In 1882 Jigoro Kano founded the Kodokan “a place for the study of the way”, the school were Judo was first time practiced. Judo means the gentle way and follows the principle of “Seiryoku Zenyo” maximum efficient use of energy. Kano stated that ” judo is a way were the individual makes use of their mental and physical attributes as efficiently as possible”.
The article of Walter Kiechel III published in the Harvard Business Review (may 2012) “The Management century” places in 1886 the first glints of management. Kiechel ,who served as Managing Editor of Fortune magazine and as the Editorial Director of Harvard Business School Publishing, considers that the delivered address to The American Society of Mechanical Engineers titled “The Engineer as an Economist” of Henry R.Towne, cofounder of the Yale Lock Manufacturing Company, highlighted that Management was to be viewed as a set of practices that could be studied and improved. He went on to assert that “the management of works has become a matter of such great and far-reaching importance as perhaps to justify its classification also as one of the modern arts”. The management should be rooted in economics, that meant achieving the maximum efficiency with the resources provided.

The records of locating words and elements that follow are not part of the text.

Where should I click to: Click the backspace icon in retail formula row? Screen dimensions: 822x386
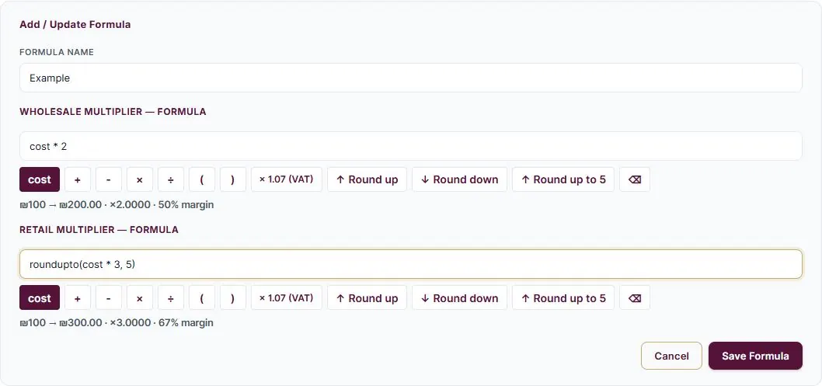[x=634, y=298]
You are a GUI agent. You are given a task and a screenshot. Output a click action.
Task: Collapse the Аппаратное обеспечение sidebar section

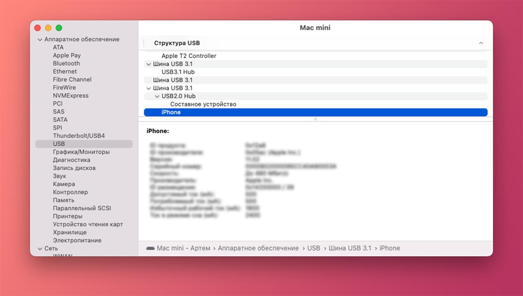(x=40, y=40)
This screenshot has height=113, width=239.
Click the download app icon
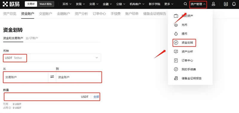[x=226, y=4]
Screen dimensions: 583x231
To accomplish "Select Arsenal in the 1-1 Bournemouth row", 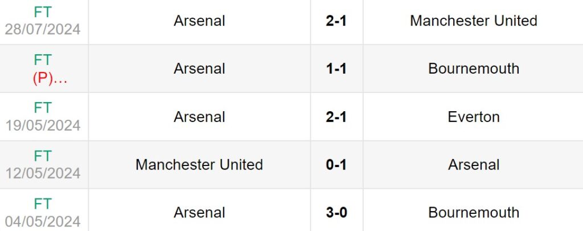I will coord(199,69).
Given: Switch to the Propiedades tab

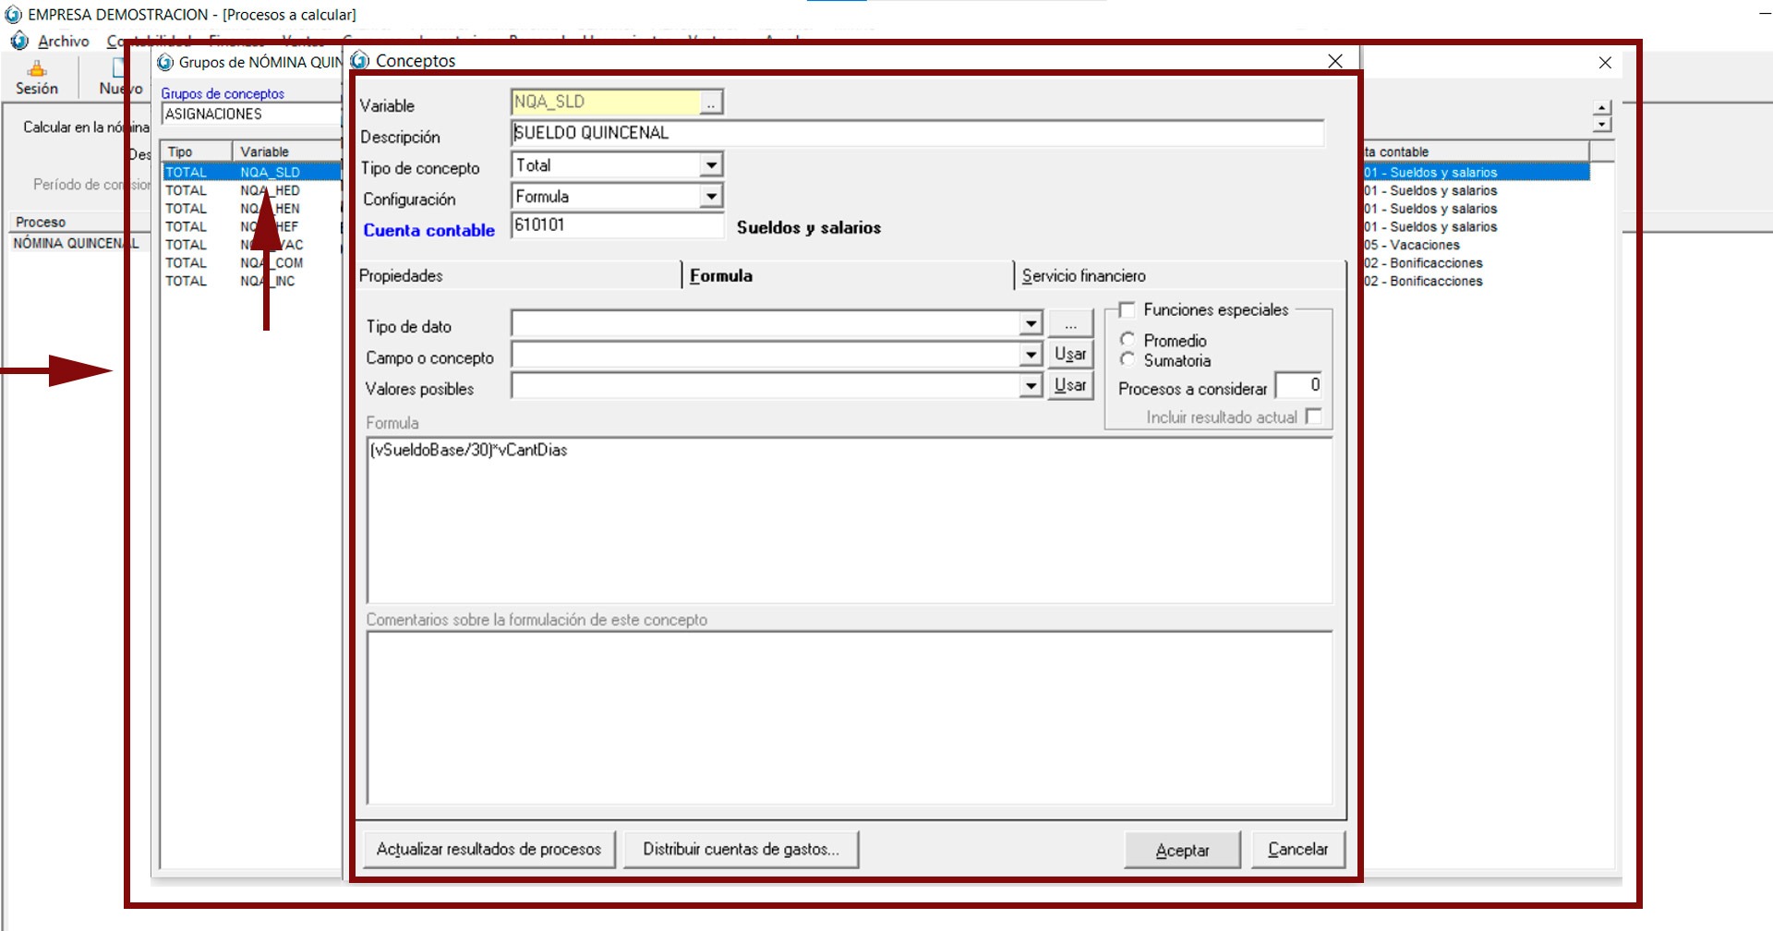Looking at the screenshot, I should coord(401,276).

The period of the 1880s , Orient & Occident, two different cultures and disciplines. Two societies: the U.S. evolving form a loosely connected world of small towns, small business, and agriculture to an industrialized network of cities, factories and large companies linked by rail, and in the other side Japan in the Meiji period during which Japanese society moved from being an isolated feudal society to its modern form. Fundamental changes affected its social structure, internal politics, economy, military, and foreign relations.
Kano and Towne together converging and defining the principle of two disciplines : the best use of the energy/resources.